Exercise instructions: Which lines of the entries below contain the string "agent"? Copy each one.

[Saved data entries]

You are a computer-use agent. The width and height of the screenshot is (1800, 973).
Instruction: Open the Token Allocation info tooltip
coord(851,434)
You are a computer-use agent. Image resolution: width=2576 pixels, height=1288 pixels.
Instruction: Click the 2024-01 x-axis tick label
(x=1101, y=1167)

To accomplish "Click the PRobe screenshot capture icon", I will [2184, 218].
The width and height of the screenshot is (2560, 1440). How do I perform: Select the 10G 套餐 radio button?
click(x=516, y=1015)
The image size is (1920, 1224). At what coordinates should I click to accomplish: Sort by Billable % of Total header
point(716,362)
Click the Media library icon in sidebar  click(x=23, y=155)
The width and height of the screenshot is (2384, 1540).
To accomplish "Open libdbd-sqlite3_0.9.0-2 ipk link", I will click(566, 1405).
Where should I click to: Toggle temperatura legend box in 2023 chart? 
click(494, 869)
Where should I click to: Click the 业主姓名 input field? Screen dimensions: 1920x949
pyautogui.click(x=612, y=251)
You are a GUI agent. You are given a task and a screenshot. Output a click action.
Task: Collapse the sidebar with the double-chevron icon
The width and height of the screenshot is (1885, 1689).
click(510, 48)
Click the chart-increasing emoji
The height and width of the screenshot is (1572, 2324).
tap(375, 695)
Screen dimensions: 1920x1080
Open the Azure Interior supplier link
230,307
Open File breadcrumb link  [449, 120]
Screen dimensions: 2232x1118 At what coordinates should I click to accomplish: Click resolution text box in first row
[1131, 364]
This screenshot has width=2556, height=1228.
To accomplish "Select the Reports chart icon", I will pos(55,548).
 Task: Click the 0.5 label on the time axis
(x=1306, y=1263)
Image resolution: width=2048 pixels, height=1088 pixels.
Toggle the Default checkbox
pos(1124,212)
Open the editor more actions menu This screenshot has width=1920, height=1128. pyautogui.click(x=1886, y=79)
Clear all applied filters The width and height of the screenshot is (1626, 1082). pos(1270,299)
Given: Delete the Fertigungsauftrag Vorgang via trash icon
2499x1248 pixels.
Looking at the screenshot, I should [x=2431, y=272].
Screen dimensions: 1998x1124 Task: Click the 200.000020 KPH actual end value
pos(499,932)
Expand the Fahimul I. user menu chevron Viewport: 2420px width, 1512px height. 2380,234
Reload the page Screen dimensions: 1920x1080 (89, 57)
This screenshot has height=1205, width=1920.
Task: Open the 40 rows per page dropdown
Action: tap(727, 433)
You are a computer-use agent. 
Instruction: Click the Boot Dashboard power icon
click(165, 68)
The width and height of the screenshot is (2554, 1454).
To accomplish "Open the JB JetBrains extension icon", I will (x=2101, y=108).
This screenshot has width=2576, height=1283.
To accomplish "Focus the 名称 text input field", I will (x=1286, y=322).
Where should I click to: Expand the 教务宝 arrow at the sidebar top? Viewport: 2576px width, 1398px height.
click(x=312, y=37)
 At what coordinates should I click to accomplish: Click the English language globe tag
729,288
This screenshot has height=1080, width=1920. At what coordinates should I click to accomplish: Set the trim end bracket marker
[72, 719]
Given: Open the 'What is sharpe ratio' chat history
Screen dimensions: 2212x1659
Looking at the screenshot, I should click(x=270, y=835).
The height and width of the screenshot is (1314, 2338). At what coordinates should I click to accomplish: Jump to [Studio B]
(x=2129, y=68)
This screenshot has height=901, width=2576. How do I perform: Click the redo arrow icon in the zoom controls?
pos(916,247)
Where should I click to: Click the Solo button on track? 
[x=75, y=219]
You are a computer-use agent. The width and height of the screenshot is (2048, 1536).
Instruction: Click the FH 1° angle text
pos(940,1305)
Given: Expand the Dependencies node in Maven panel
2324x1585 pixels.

Written answer:
You are a computer-use agent. The width and height of the screenshot is (1800, 973).
You are a computer-use agent. Image resolution: width=2576 pixels, height=1288 pixels.
You are a GUI agent. You are given a task and a screenshot. Output a click action.
You are a computer-use agent. 
You are a computer-use agent. The width and height of the screenshot is (2048, 1536).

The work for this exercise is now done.